§ **WORK ITEM**: Pictures must not appear in the copy. Set down exactly the line with "The image size is (597, 311)." and each line after it through the end of the data below.

**** THE INPUT ****

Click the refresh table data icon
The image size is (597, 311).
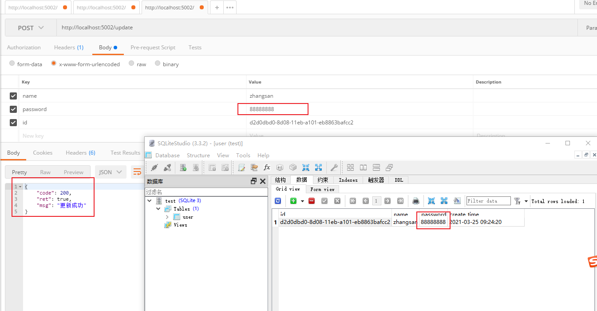pos(278,201)
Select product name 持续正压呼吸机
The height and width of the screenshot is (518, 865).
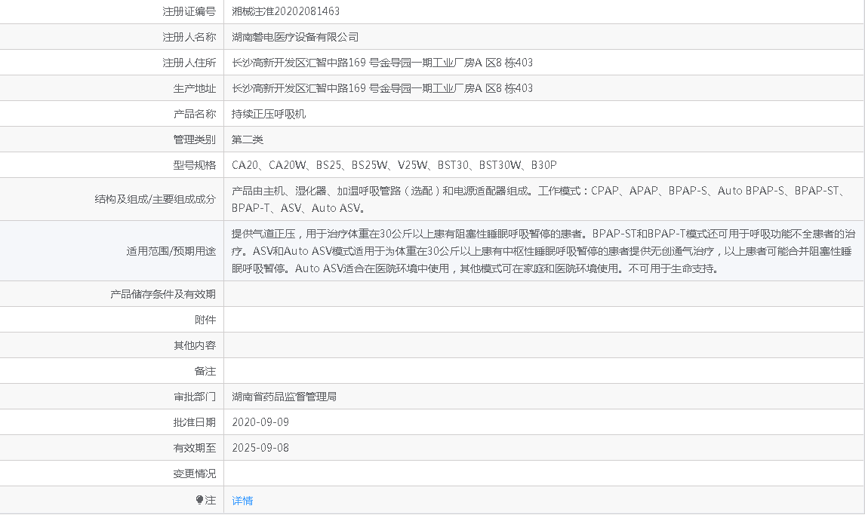point(269,114)
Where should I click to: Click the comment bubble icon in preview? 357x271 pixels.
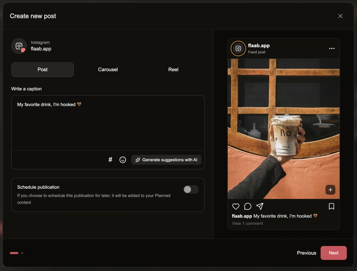(x=248, y=206)
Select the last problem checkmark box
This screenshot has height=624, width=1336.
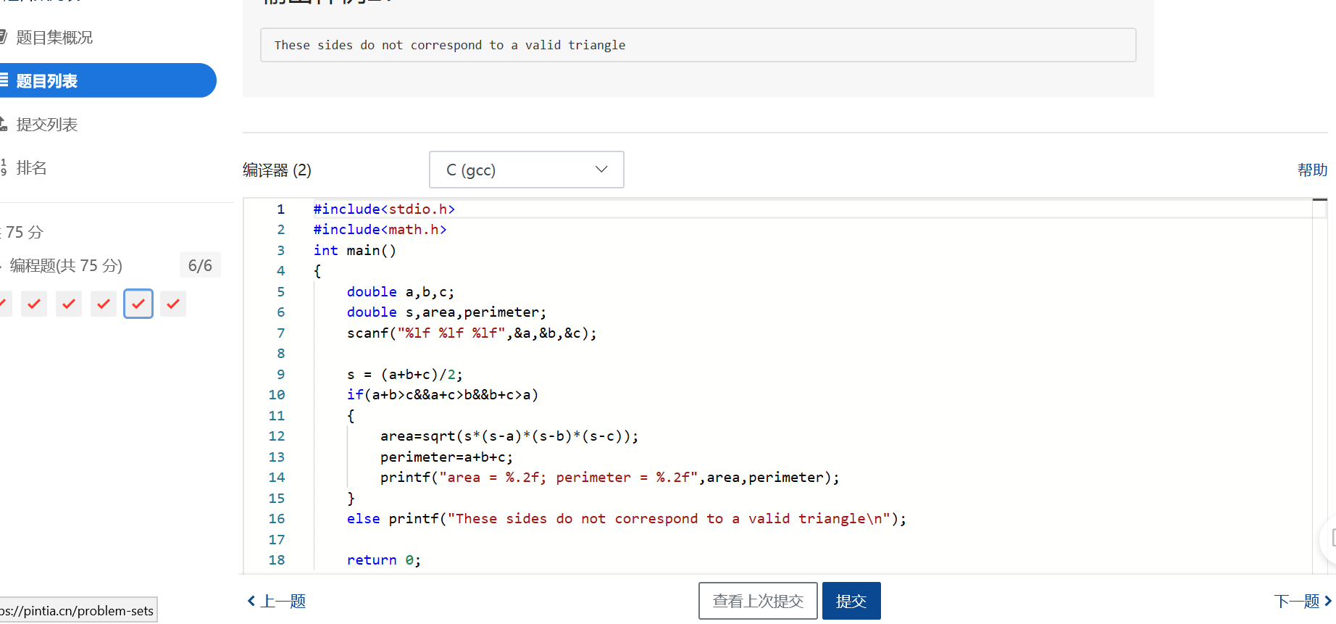(x=173, y=304)
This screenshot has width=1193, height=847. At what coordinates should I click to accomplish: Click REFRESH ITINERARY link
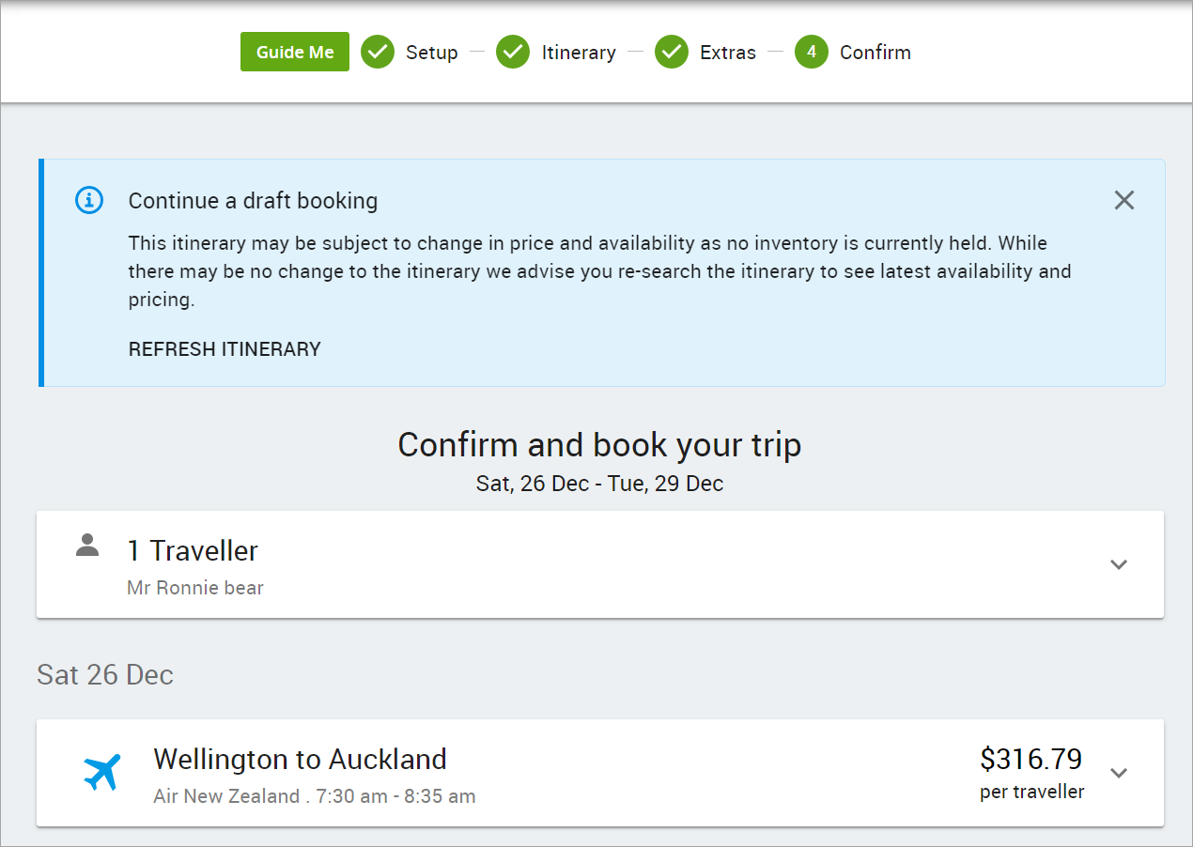pyautogui.click(x=225, y=349)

****

§ **YOUR RESPONSE**:
The image size is (597, 311).
pos(278,201)
Select product name 持续正压呼吸机
The height and width of the screenshot is (518, 865).
point(269,114)
Where should I click to: Click the comment bubble icon in preview? 357x271 pixels.
(x=248, y=206)
Select the last problem checkmark box
This screenshot has height=624, width=1336.
(x=173, y=304)
This screenshot has width=1193, height=847. At what coordinates should I click to accomplish: Click REFRESH ITINERARY link
pyautogui.click(x=225, y=349)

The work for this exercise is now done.